There’s a half-second on the street, somewhere between seeing a frame and shooting it, that used to take me whole minutes. Early on, with a camera in my hands on the streets of San Francisco or on the subway platforms in New York, I’d see something — light falling a certain way, a gesture about to resolve into a gesture — and I’d think my way through it. Assess the composition or the angle. Worry about the background. By the time I’d worked it out, the moment might be gone, replaced by some lesser version of itself.

That doesn’t happen to me anymore, and I couldn’t tell you when it stopped.
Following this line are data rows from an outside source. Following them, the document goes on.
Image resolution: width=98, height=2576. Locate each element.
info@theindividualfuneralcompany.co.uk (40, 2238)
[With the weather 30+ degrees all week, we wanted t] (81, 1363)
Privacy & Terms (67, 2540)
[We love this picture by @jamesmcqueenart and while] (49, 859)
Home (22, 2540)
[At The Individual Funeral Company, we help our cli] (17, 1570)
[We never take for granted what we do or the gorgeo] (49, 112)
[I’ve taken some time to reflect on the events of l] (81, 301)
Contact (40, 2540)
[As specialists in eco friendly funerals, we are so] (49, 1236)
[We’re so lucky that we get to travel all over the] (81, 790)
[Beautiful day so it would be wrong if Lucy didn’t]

Somewhere along the way the thinking disappeared and the shooting stayed. I see the frame and the shutter goes, and only afterward, looking at the file, do I understand what I saw. I didn’t explicitly decide to skip the thinking. It just stopped showing up, the way a habit eventually stops asking your permission. Or how driving a car becomes second nature.

I think about this because of a problem the AI labs have been calling continual learning. The AI models we use are like brilliant interns. They can solve a hard problem at nine in the morning and a harder one by five, and they’ll astonish you doing it. But every session starts over from zero. Whatever they got right on Tuesday evaporates by Wednesday, the way a dream is gone by the time you’ve found your slippers.

The industry’s first answer was to give them a longer memory — let the window hold the whole case file in front of them, all the time. This works for a while, the same way it would work for me on the street if I stopped and re-derived the exposure math for every frame. But that isn’t how I shoot anymore. I don’t have the math open. I have what’s left after thousands of frames did the math for me and then got out of the way.

Based on some exploration I did this morning using AI I found three different AI research efforts that are now chasing that gap, from different angles, none of them all the way there.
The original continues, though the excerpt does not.